Between the fourth and fifth I was four years and eleven months, and then the sixth I went five years and eleven months, and was forty-two when I had him. Of course, I think I am suffering now for some of it, as I have always had to do my own work up to the last, and have had a lot of sickness with my husband and my second boy; till he was eleven years old I scarce ever had the doctor out of the house. I must say that I have had a good husband to help me through, but I do hope we get the £7 10s., and then there will be a many who will not suffer as many poor women have done in the past. At the time I had my children, and weighing all things together, I don’t think my husband’s wages averaged no more than 28s. a week, lowest 12s. and 15s. I should like to tell you, besides children we had my husband’s mother to keep, and allowed her 2s. 6d. a week besides keeping her. He has never been a strong man either, and many a time had him at home six or seven weeks at a time. I feel that when I go to conferences and meetings that I wish I had been a co-operator years ago, for since I have been a Guild worker I feel the years have been wasted, but I am trying to do my best now in my little way. Wishing you every success in the campaign we are fighting.

Wages average 28s.; six children, one miscarriage.

28. Heavy Expense of Childbirth.

My experiences as a young woman were very difficult, for I was the first child, and had never been brought up with young babies, or afterwards been where they were. My mother dying when I was three years old, I had no one to turn to for advice. I had spent all my youth in the country, and came as a stranger into a strange place, knowing no one but the man I married. My first child was a very delicate child, but I have often thought since that perhaps I had not done all things that were wise, but that would be for want of knowledge. I think a mother is a peculiarity during pregnancy, for I myself never seemed to want anything I had cooked myself, and if I went to any other house I could have eaten the poorest of foods. Then one must not go and buy what we may fancy, as that is an extra expense to the home; and knowing there is an additional expense coming, we have to be very careful. I have not had the Maternity Benefit yet, but that is only a trifle to the large expense that is incurred, when you have paid £1 1s. for your doctor, your nurse 10s. per week, a washerwoman 2s. per day (you cannot get a nurse here under, and if she does the washing she will charge 12s. per week). Then, you never find anyone that makes the money go as far as you do yourself, so that when you get up, instead of having the best of support, and very little to do, you have to begin to get pulled round again, and start and do the household work before you are strong enough, with an extra one added. Naturally the child either cannot be nursed by the mother at all, or only partly. The child suffers as well as the mother.
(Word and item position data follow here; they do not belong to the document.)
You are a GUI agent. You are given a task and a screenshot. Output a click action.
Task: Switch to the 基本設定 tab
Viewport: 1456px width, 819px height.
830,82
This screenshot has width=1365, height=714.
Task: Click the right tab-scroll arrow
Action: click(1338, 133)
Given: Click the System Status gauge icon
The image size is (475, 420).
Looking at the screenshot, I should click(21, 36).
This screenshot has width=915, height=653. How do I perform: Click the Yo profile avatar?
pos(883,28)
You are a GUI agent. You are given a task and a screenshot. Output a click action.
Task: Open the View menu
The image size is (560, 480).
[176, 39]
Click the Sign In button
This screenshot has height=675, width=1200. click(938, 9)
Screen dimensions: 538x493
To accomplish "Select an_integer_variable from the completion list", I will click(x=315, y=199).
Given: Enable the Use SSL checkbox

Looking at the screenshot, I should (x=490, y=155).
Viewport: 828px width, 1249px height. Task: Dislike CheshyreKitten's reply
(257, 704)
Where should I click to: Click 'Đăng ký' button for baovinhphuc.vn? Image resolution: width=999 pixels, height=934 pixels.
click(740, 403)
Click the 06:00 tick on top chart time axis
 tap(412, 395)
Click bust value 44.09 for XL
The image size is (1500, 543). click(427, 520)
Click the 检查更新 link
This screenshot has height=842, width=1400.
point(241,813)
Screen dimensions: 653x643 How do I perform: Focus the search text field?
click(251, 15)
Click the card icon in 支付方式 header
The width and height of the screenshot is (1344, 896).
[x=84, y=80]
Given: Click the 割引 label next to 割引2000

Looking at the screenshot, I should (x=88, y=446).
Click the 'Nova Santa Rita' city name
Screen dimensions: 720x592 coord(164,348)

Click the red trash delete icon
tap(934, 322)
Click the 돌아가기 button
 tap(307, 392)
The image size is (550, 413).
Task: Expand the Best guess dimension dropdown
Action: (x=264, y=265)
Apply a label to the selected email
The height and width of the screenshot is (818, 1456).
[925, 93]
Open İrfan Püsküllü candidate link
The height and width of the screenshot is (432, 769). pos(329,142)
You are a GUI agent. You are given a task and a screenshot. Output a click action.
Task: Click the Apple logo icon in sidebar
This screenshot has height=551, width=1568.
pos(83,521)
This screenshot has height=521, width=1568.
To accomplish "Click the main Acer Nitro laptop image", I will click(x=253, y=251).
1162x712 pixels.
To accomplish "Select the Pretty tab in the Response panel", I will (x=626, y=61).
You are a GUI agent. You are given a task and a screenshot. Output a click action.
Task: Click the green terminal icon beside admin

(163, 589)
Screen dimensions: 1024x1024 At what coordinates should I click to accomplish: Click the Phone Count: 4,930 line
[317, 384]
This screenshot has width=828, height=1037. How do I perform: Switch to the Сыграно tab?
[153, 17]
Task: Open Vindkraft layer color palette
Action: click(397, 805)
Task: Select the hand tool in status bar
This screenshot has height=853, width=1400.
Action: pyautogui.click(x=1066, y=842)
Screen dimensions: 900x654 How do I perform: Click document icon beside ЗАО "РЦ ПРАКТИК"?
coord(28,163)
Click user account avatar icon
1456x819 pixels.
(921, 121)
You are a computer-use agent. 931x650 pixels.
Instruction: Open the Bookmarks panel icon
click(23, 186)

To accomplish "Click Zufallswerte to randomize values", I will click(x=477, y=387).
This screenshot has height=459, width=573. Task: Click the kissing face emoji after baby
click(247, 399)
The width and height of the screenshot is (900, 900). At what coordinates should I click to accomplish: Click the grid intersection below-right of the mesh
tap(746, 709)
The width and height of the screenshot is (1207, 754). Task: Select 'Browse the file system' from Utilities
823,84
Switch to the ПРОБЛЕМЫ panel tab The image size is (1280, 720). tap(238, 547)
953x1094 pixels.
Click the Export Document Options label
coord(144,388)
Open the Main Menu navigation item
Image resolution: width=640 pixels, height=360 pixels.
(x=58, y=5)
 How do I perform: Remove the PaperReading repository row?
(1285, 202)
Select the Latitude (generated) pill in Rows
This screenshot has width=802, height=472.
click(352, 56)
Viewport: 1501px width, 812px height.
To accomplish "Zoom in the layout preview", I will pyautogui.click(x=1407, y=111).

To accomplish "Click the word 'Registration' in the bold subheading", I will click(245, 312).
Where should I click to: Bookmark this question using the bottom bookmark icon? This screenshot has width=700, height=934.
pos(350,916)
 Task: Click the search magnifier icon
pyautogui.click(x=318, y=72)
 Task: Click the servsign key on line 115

If it could be made possible, I really think mothers should have practically nothing to do with heavy work three months before childbirth and three months after—that is, if life is to be made worth living. But at present we have to clean down thoroughly ready for the event, till I have found myself wondering if death would not be a release. What with worry and feeling bad, I am never surprised at hearing of an expectant mother committing suicide. If she has two or three tiny children, she never has a minute’s rest, if she is an energetic housewife.